→ **QUOTED TEXT**:
5 tablespoons butter

2 1/2 pounds butternut squash, peeled, seeded, cut into 1/2-inch pieces (about 6 cups)

2 cups chopped leeks (white and pale green parts only)

1/2 cup chopped peeled carrot

1/2 cup chopped celery

1 medium Granny Smith apple, peeled, cored, chopped

1/2 teaspoon crumbled dried sage leaves

1 1/2 teaspoons cumin

1 1/2 teaspoons curry powder

5 cups chicken stock or canned low-salt chicken broth

1 1/2 cups apple cider

2/3 cup sour cream

Melt butter in a large heavy sauce pan. Add leeks, squash, carrots and celery and sauté for approximately 15 minutes, until slightly softened. Add apples, sage, stock and one cup of the cider and bring to a boil. Once boiling, reduce heat to medium low and simmer until apples are soft, for roughly 30 minutes. 

Allow soup to cool slightly, and, working in batches, puree soup in a blender until smooth and return to pan. Stir in cumin and curry and set soup aside.

→ **GIVEN DATA**:

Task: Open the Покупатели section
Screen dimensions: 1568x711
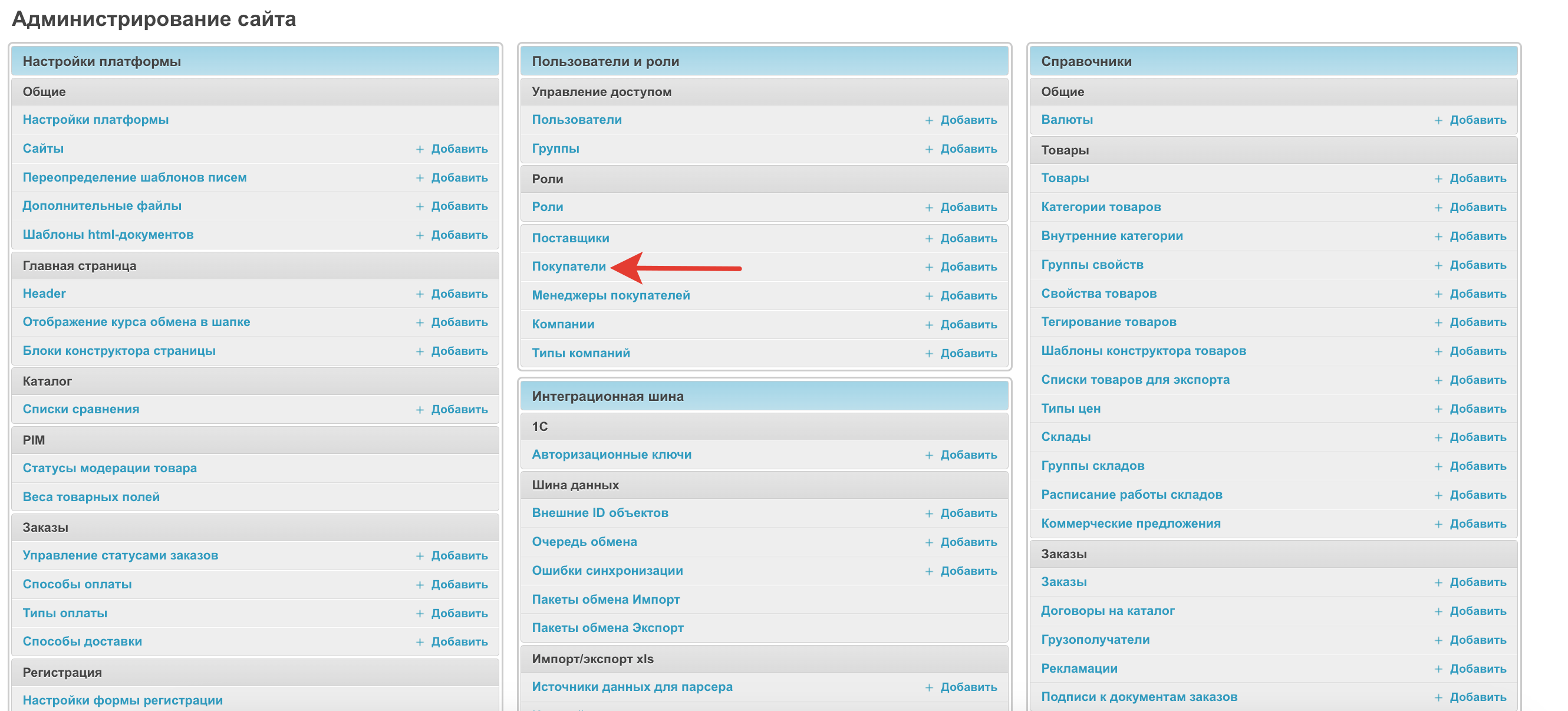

→ **EXERCISE INSTRUCTIONS**:
1. Answer these questions from the squash soup recipe, one line each:
(a) How much butter does the recipe call for?
(b) How much of the apple cider goes into the pan with the apples, sage and stock?
(c) For roughly how long does the soup simmer after it comes to a boil?
2. Using the squash soup recipe, explain how the cook can tell when the sautéing is finished and when the simmering is finished.
3. Copy the squash soup recipe from "1 1/2 teaspoons curry" up to and including "roughly 30 minutes.", substituting "Greek yogurt" for "sour cream".

→ **SOLUTIONS BY TASK**:
1.
(a) 5 tablespoons
(b) One cup
(c) Roughly 30 minutes

2. The sautéing is finished when the leeks, squash, carrots and celery are slightly softened, after approximately 15 minutes. The simmering is finished when the apples are soft, after roughly 30 minutes over medium-low heat.

3.
1 1/2 teaspoons curry powder

5 cups chicken stock or canned low-salt chicken broth

1 1/2 cups apple cider

2/3 cup Greek yogurt

Melt butter in a large heavy sauce pan. Add leeks, squash, carrots and celery and sauté for approximately 15 minutes, until slightly softened. Add apples, sage, stock and one cup of the cider and bring to a boil. Once boiling, reduce heat to medium low and simmer until apples are soft, for roughly 30 minutes.